碱性膜燃料电池的高效长寿命阴离子交换膜研制及构效关系研究

Based on the high cost of proton exchange membrane fuel cells (PEMFCs), anion exchange membrane fuel cells (AEMFCs) have been developed as a desirable alternative to PEMFCs because of their advantage in utilizing nonprecious metal materials as the electrocatalysts. Alternatively, this project aims to solve some limitations in anion exchange membrane, such as: insufficient ionic conductivity, inferior chemical stability of cationic group and polymer backbone of AEM. Understanding the fundamental science and developing the basic technologies associated to the key materials would be our primary research. Firstly, we combine theoretical calculations and experiments in order to understand the degradation mechanisms of different quaternary ammonium cationic group in alkaline condition. With the guide of mechanism study, we will be able to design and synthesize the most stable alkaline groups with high conductivity. Secondly, the appropriate grafting of cationic group on polymer backbone will be studied as well as the role of main chain polymer in the degradation process. The key structural factors between polymer backbone and cationic group related to the performance will then be revealed. Thirdly, for improving the oxidation resistance of AEM, in situ growth method is employed to grow nanoparticles on the surface of AEM, and fabricate the “layer-structure” alkaline composite membrane.
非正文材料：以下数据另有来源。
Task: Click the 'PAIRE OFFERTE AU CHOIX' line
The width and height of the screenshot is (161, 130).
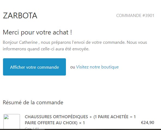Action: (x=51, y=123)

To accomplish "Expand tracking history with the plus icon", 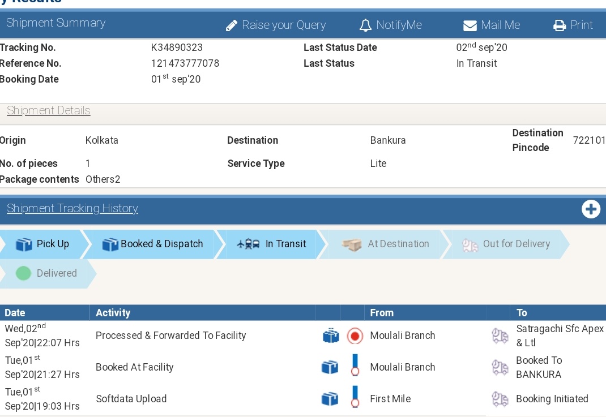I will click(591, 209).
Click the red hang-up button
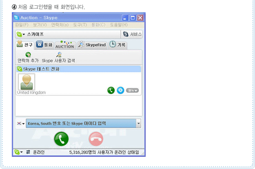Image resolution: width=255 pixels, height=169 pixels. point(96,139)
The membrane electrode assembly will be fabricated based on home-made membranes and the performance of single cells will be evaluated. This project will lay scientific foundation for the further development of AEMFCs by providing the experimental basis and theoretical guidance for AEMFCs, and ultimately promote the commercialization of low-cost fuel cell technologies.

基于目前质子交换膜燃料电池高成本问题，碱性阴离子交换膜燃料电池因其可以使用非贵金属催化剂，被视为未来最具有潜力替代质子交换膜燃料电池的一种新型电池。本项目围绕碱性膜燃料电池阴离子交换膜中：离子传导率较低，阳离子与聚合物骨架化学稳定性较差等关键科学问题和技术瓶颈展开系统研究。拟结合量化计算和实验手段，系统研究季铵阳离子基团的降解机制与规律，优选并合成高效、稳定的碱性阳离子。优化阳离子与聚合物骨架的接枝方式，调控碱性膜内微观相分离程度，探索聚合物骨架与阳离子基团的匹配性机制，揭示其构效关系。以提高碱性膜抗氧化性为目标，利用原位生长等方法, 在碱性膜的表面生长致密的无机材料，制备高效、长寿命“层状”结构碱性复合膜；组建基于自制碱性膜的单电池，并对其进行性能评价。本项目的研究将为碱性膜燃料电池的深入发展奠定科学基础，提供实验依据和理论指导，推动超低成本燃料电池的发展。

随着新能源产业的发展，燃料电池以其高效、环保、可持续等优点在新能源领域中脱颖而出。燃料电池中聚电解质膜燃料电池已在航天、汽车、移动式电源等方面得到了广泛的发展。基于目前质子交换膜燃料电池高成本问题，碱性阴离子交换膜燃料电池因其可以使用非贵金属催化剂，被视为未来最有潜力替代质子交换膜燃料电池的一种新型聚电解质膜燃料电池。本项目围绕碱性膜燃料电池中阴离子交换膜离子传导率低、阳离子与聚合物骨架化学稳定性差、尺寸稳定性不足等关键科学问题和技术瓶颈展开系统研究。结合MD模拟、DFT理论计算及实验手段，系统研究了阳离子基团降解机制与规律，设计合成碱性条件下具有高降解能垒的季铵阳离子基团P-ASU，通过Menshutkin反应将其远程接枝于非氟骨架成功研发了超强耐碱ASU负载型功能聚合物膜材料；基于“微相分离”理论优化阳离子与聚合物骨架的接枝方式，调控碱性膜相分离程度，探索骨架与阳离子匹配机制并揭示构效关系，合成出多阳离子交联型SEBS基嵌段聚合物碱性膜、多阳离子交联聚联苯哌啶阴离子交换膜等膜材料，大幅度提升AEM的耐碱性与离子传导率；开发具有普适性的“无机材料表面阳离子改性技术”，赋予了无机材料离子交换功能，促进了无机材料在AEM中应用，结合原位生长、静电喷涂等方法制备了“层状”和“三明治”等结构的有机-无机复合膜，不仅有效提升了复合膜的离子传导率，机械性能以及尺寸稳定性，而且膜内的无机层还能作为保护层，有效提高复合膜的化学寿命，复合膜策略具备很好的普适性，可被高效应用在其他AEM的设计中。考虑到碱性膜在燃料电池中的放电能力，组建基于自制碱性膜的单电池，并对其进行工艺优化与性能评价。本项目研究为碱性膜燃料电池的深入发展奠定科学基础，提供实验依据和理论指导，推动超低成本燃料电池的发展。